Although often wrongly dismissed as fancy-dress indulgence, the gothic rock uprising can now be seen as the next major step from punk, its dark artistic tentacles descended from The Doors, Alice Cooper and Suicide reaching deep enough to become a major shape-shifting influence on rock in the 80s.
As Natasha Scharf’s introduction to the 25-page hardback book shrouding this major retrospective says, goth was about “introspection, intellectualism and passion… inspired by film, philosophy, literature and mythology”. To make that point, its five CDs kick off with Joy Division and the Birthday Party, while others sprinkle PiL, Bauhaus, Danielle Dax, The Damned, Nico, Sisters Of Mercy, The Cure, Cocteau Twins, Associates, Adam And The Ants, The Mission, Theatre Of Hate, Fields Of The Nephilim and Southern Death Cult among lesser-resonant names who raided mum’s make-up box and posed for pictures in graveyards (step up Screaming Dead, Bone Orchard and I’m Dead).

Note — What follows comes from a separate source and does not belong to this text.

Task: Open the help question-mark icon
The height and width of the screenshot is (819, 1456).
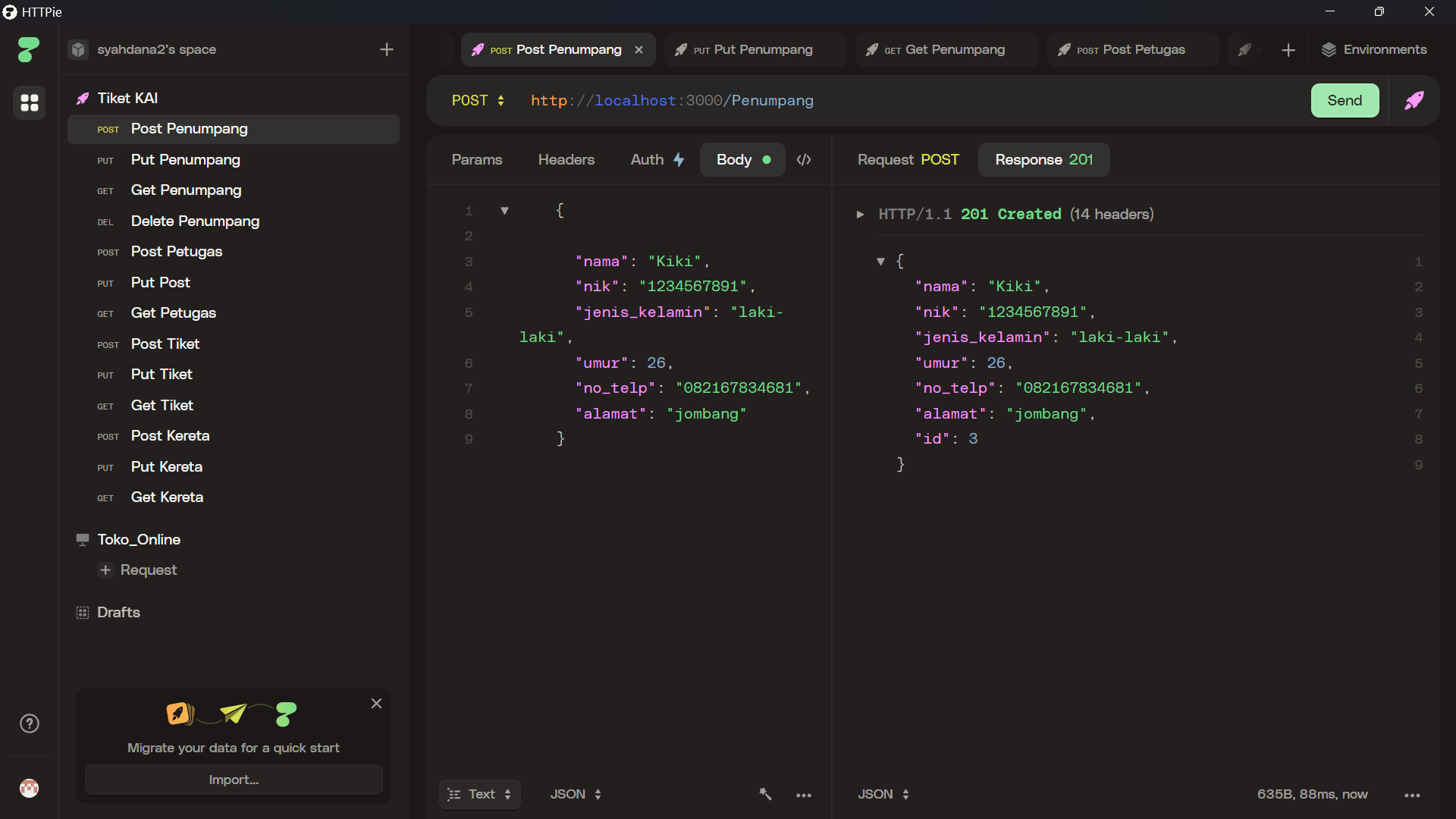Action: [29, 723]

Although monolithic trailblazers Siouxsie And The Banshees are conspicuous by their absence, this set crucially acknowledges the fabled Batcave as the movement’s irreverent birthplace, including Specimen, Alien Sex Fiend and Flesh For Lulu, who demonstrate how subtle black humour and glam excess were essential in keeping goth from descending into pompous pantomime, and how it also presented a great excuse to have fun dressing up.
Certainly no nostalgic fad celebration, this epic collection is more like a stellar overview of the last century’s more vibrant and often overlooked darker-hued rock, cast among a hell-spawned panoply of lesser-known pranksters.